Slashdot Mirror


Too Much Information – Context-Aware Applications

ChelleChelle writes with a link to IBM research on the limits to and lessons learned from two context-aware computing projects: "As the researchers Moran and Dourish put it, 'Context awareness is fine in theory. The research issue is figuring out how to get it to work in practice.' The article lays out two attempts by IBM to do just this. Grapevine and Rendezvous are services offered to IBM employees as a means of looking into the promise and perils of context-aware computing. From these two experimental services the authors have drawn several valuable lessons." From the article: "What computer scientists commonly call context often has more to do with technology than with work situations, people, or frames of mind."

2 of 67 comments (clear)

  1. No! by mqduck · · Score: 5, Insightful

    No, no, no, no.

    As I commented on the intuitive OS thread or whatever it was called, users (or at least I) don't want an OS that acts unpredictable. I don't want to wait around for hours for a message before finally figuring out that my cell phone decided I didn't want to be reminded of them right then. Consistency is uncompromisable.

    --
    Property is theft.
    1. Re:No! by Anonymous Coward · · Score: 5, Insightful

      It has already started.

      - You leave while a 6h long computation is running, come back later to discover that Windows XP decided to work for 30 min and hibernate for 5.5 hours.
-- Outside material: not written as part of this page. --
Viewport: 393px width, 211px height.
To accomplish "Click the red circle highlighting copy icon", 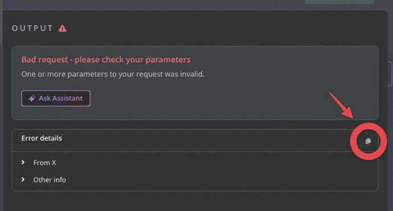I will 369,141.
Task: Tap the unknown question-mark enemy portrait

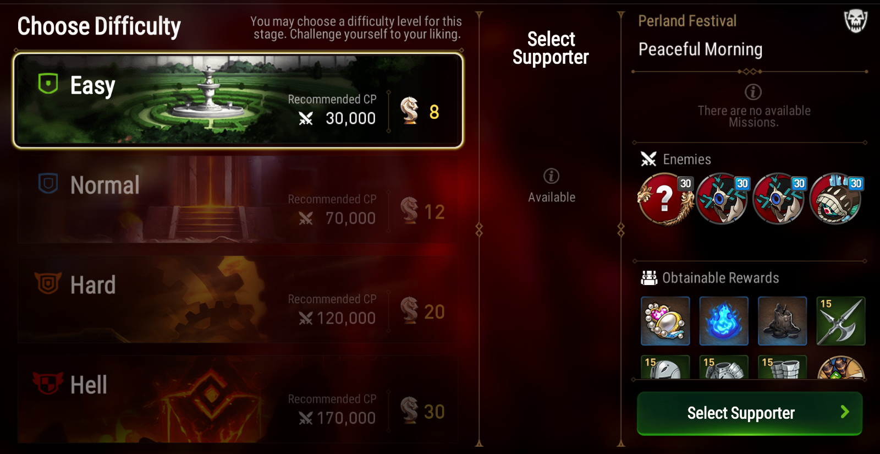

      - At a critical moment, Norton decides its pop-up is more important than whatever you're doing.

      - You want to show a video to people but your media player decides it should first spend 5 minutes auto-updating.

      - You leave your car headlights on and walk in the woods to take a leak at night. Some timeout feature decides to turn off the lights and leave you stranded in the dark.

      Some technologies are past their prime. Engineers are bored, so they add automatic features. Consumers have to waste time understanding those features, and turning them off or outsmarting them.